Clean Handoff Protocols

Define explicit protocols for how agents communicate. Ambiguity in handoffs leads to dropped tasks, duplicated effort, and inconsistent results.

Structured Output

Agents should produce handoff documents in consistent, machine-readable formats that receiving agents can parse reliably.

Explicit Confirmation

Receiving agents should confirm receipt and understanding before the source agent considers the handoff complete.

Timeout Handling

If handoff confirmation does not arrive within expected time, escalate or retry based on defined policies.

Rollback Capability

If a handoff reveals incompatibilities, agents should be able to revert to previous state and attempt alternative approaches.
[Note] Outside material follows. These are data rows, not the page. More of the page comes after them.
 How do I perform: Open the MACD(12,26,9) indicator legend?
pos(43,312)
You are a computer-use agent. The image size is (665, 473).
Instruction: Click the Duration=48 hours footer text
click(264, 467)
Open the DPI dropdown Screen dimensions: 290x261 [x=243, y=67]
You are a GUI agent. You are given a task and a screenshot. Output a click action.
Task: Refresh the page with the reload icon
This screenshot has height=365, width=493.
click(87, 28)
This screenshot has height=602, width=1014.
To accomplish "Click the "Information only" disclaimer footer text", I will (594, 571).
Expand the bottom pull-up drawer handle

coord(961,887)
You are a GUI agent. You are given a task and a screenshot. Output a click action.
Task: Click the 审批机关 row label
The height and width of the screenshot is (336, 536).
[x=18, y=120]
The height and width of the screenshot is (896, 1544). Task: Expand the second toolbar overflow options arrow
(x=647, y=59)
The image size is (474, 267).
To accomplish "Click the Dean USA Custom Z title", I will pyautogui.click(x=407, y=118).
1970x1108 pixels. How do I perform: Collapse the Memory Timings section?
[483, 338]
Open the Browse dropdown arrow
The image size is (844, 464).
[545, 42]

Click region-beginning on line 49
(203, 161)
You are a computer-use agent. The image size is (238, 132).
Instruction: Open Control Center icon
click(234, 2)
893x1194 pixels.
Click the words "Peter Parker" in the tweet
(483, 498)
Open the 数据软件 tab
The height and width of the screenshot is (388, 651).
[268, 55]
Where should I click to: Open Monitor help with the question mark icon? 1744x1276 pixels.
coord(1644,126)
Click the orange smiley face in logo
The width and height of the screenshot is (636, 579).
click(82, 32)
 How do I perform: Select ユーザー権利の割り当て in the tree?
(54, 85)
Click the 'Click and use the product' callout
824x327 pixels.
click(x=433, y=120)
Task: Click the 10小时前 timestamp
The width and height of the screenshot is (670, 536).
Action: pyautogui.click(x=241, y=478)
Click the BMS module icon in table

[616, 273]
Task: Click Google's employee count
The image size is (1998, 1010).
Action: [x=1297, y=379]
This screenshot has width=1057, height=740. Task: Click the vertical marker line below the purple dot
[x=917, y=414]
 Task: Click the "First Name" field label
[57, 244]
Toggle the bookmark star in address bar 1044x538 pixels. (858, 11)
class AgentHandoffProtocol:
    def __init__(self, agent_registry: dict[str, Agent]):
        self.agents = agent_registry
        self.pending_handoffs: dict[str, TaskHandoff] = {}
    
    async def execute_handoff(self, handoff: TaskHandoff) -> bool:
        # 1. Validate receiving agent exists
        if handoff.target_agent not in self.agents:
            await self._handle_unknown_agent(handoff)
            return False
        
        # 2. Send handoff to target agent
        target = self.agents[handoff.target_agent]
        confirmation = await target.receive_handoff(handoff)
        
        # 3. Wait for confirmation with timeout
        if await self._wait_for_confirmation(handoff, timeout=30):
            # 4. Acknowledge and archive
            await self._acknowledge_handoff(handoff)
            return True
        else:
            # 5. Handle timeout - retry or escalate
            await self._handle_handoff_timeout(handoff)
            return False
    
    async def _wait_for_confirmation(self, handoff: TaskHandoff, 
                                       timeout: int) -> bool:
        start = time.time()
        while time.time() - start < timeout:
            if handoff.id in self.confirmations:
                return True
            await asyncio.sleep(0.5)
        return False
            

State Corruption and Recovery

Distributed AI systems are vulnerable to state corruption from network failures, conflicting updates, and inconsistent reads. Design for failure from the start.

Types of State Corruption

Distributed AI systems face several types of state corruption. Partial writes occur when some state updates succeed before a failure occurs, leaving the system in an inconsistent state. Conflicting updates happen when multiple agents update the same state differently, creating ambiguity about which version is correct. Stale reads arise from reading state before pending writes complete, giving the reader outdated information. Orphaned state refers to state associated with failed or abandoned tasks that no longer have a valid parent process.

Design for Consistency

Use atomic operations where possible. When atomicity is not possible, define clear precedence rules for conflicts. Always validate state integrity after recovery operations.

Recovery Patterns


class StateRecoveryManager:
    def __init__(self, state_store: StateStore):
        self.store = state_store
        self.checkpoint_interval = 5  # Save checkpoint every N operations
    
    async def validate_state(self, task_id: str) -> ValidationResult:
        state = await self.store.get(task_id)
        
        # Check required fields exist
        if missing := self._check_required_fields(state):
            return ValidationResult(False, f"Missing fields: {missing}")
        
        # Check data integrity (checksums, types)
        if not self._validate_integrity(state):
            return ValidationResult(False, "Integrity check failed")
        
        # Check consistency with related state
        if not await self._check_consistency(state):
            return ValidationResult(False, "Inconsistent with related state")
        
        return ValidationResult(True, "State valid")
    
    async def recover_to_checkpoint(self, task_id: str, 
                                     checkpoint_id: str):
        checkpoint = await self.store.get_checkpoint(checkpoint_id)
        if checkpoint.task_id != task_id:
            raise ValueError(f"Checkpoint {checkpoint_id} does not belong to task {task_id}")
        
        # Restore state from checkpoint
        await self.store.set(task_id, checkpoint.state)
        
        # Replay any operations that occurred after checkpoint
        operations = await self.store.get_operations_after(checkpoint_id)
        for op in operations:
            await self._replay_operation(op)
            await self.store.delete_operation(op.id)  # Mark as replayed
    
    async def _replay_operation(self, op: Operation):
        # Reapply operation to restored state
        if op.type == 'update':
            await self.store.apply_update(op.task_id, op.update)
        elif op.type == 'append':
            await self.store.apply_append(op.task_id, op.item)
            

Idempotency Considerations

Idempotent operations produce the same result regardless of how many times they are executed. This property is essential for reliable retry logic in distributed systems.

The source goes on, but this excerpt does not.